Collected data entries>
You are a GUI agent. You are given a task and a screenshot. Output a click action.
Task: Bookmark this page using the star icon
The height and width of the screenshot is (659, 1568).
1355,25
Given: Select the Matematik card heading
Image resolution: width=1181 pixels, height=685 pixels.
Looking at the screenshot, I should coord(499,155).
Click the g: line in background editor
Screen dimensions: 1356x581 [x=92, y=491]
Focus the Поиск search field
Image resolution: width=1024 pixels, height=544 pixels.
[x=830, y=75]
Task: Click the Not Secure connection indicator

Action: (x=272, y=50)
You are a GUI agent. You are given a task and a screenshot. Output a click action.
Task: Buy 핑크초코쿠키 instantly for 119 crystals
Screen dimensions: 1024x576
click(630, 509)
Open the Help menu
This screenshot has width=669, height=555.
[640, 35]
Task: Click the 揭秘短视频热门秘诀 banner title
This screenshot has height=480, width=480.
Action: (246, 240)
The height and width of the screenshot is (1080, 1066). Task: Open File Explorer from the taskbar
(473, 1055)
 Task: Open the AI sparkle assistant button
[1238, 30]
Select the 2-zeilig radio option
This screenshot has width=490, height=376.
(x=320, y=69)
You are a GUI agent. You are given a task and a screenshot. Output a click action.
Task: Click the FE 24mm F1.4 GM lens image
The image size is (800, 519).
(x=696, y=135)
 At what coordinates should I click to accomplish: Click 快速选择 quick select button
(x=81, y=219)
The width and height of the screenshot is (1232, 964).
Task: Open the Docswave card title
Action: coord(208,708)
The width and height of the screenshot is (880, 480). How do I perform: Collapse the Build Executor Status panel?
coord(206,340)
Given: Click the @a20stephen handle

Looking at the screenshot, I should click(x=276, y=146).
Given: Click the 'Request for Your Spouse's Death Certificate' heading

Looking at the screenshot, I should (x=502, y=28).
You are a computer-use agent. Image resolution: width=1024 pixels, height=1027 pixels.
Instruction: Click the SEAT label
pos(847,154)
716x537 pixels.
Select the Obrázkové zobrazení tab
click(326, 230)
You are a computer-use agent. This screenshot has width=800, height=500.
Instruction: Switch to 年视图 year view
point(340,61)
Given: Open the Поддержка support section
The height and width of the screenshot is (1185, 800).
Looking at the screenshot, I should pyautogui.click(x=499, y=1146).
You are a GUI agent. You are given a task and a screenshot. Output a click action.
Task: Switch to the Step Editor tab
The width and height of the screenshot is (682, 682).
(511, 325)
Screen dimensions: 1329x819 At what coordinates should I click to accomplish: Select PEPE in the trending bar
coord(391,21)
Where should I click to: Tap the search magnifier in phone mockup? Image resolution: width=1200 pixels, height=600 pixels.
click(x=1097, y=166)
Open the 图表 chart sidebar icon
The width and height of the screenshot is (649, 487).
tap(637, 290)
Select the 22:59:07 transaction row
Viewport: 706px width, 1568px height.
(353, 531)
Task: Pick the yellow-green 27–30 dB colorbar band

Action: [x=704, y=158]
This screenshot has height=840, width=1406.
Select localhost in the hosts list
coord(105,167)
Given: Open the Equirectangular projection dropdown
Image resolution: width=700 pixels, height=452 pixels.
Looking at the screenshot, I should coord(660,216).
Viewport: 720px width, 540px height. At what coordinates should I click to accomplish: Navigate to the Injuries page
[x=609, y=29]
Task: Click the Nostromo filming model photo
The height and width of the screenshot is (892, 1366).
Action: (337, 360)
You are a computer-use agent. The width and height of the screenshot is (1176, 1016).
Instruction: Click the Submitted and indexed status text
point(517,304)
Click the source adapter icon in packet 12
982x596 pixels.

Directions for this task> Output only the lines from the one that contains "Click the source adapter icon in packet 12" through the last line of the data above, each restated exactly.

Written answer>
Click the source adapter icon in packet 12
982x596 pixels.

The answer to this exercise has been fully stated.